神戸児童連続殺傷事件25年 「なぜ命奪われなければ」

平成9年に神戸市で起きた児童連続殺傷事件で、小学6年生だった男の子が当時14歳の少年に殺害されてから24日で25年です。
元少年から毎年、遺族に届いていた手紙は5年前を最後に途絶えています。
男の子の父親は、みずからの罪に向き合って手紙を書いてほしいと訴えています。

平成9年に神戸市須磨区で起きた児童連続殺傷事件では、小学6年生だった土師淳くん(当時11)が当時14歳の少年に殺害されました。
24日で事件から25年になるのにあわせて、父親の土師守さん(66)がNHKのインタビューに応じました。
土師さんは家族にとっては区切りはないとした上で「子どものことを忘れることはありません。子どもに対する愛情や元気なときの状況を思い出しながら過ごしています」と述べました。
土師さんのもとには加害者の元少年から毎年、淳くんの命日の前に手紙が届いていましたが、5年前を最後にことしも届いていないということです。
土師さんは「なぜ私たちの子どもが彼に命を奪われなければならなかったのか、回答がほしい。それに対して彼がきちっと対応してくれることを希望しています」と述べて、元少年がみずから犯した残忍な罪に向き合い、真実を導き出す必要があるとして手紙を書いてほしいと訴えました。
その上で「被害者遺族が『償い』だと思えるものが『償い』だと思う。加害者が被害者の遺族に『償い』があると感じてもらえるよう償い続けていくことが重要だ」と述べました。

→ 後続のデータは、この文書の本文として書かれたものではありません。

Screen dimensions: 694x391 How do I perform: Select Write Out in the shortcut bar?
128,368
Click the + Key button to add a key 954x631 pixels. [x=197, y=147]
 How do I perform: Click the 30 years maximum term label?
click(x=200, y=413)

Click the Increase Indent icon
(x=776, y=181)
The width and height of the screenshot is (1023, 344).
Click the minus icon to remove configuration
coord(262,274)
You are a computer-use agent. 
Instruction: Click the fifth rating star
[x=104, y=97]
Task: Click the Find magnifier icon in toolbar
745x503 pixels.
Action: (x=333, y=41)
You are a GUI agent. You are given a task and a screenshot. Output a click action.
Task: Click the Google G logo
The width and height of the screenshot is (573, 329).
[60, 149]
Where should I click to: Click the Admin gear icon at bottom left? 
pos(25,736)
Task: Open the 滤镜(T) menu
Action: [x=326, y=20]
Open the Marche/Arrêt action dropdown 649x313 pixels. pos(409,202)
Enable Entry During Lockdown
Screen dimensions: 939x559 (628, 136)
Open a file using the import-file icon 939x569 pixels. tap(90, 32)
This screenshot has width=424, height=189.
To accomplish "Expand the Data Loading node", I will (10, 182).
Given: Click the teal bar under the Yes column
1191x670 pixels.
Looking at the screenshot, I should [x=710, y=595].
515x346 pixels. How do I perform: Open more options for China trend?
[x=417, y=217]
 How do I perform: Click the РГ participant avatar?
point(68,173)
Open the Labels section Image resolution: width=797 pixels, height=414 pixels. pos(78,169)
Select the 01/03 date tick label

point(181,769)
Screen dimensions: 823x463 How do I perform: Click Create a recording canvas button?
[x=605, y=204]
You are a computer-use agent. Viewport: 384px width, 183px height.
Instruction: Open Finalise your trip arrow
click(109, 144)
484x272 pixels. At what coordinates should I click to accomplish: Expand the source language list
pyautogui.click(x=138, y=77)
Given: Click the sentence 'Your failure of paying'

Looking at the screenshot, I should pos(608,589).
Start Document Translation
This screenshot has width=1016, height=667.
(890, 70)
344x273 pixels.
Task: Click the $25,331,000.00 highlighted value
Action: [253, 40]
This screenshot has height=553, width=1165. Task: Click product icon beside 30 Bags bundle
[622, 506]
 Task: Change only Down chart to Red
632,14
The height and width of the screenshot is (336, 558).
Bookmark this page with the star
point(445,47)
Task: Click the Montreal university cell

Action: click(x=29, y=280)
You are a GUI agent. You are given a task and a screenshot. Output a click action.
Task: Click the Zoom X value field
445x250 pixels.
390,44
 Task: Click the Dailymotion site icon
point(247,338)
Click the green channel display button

事件から25年になるのにあわせて、土師守さん(66)は報道各社にコメントを寄せました。コメントの全文は次のとおりです。

 今年の5月24日は、私たちの次男・淳が亡くなって25回目の命日にあたります。この25年という年月は私たちにとっては本当に嵐のように過ぎ去ったように思います。しかし、何年経とうとも、子供への想いは変わることはないと感じています。
 今年も加害男性からの手紙は届いていません。以前から言い続けていることですが、何故、私たちの次男の命が奪われなければいけなかったのかについて、私たちが納得するような解答を求め続けています。彼は、私たちの問いに答える義務があると考えています。私たちから彼に対して何らかの行動を起こすことは出来ませんが、報道を通して訴えていければと思っています。
 「全国犯罪被害者の会(あすの会)」は、18年に及ぶ活動で犯罪被害者を取り巻く環境を大きく改善しました。犯罪被害者等基本法の成立、被害者参加制度、賠償命令を盛り込んだ刑事訴訟法の改正、殺人事件における公訴時効廃止等、多くの法律や施策の制定を実現してきましたが、メンバーの高齢化等のため4年前に解散しました。しかしながら、代表幹事をされていた岡村弁護士が、特に経済補償について、4年前に比し全くの改善が認められないことに憤りを感じ、ご自分の最後の仕事にしたいという思いで私たちに声をかけて頂き、「新あすの会」が創立されました。以前のような精力的な活動は難しいとは思いますが、岡村弁護士はじめ会員の方たちと、改めて犯罪被害者問題の改善に取り組んでいきたいと思っています。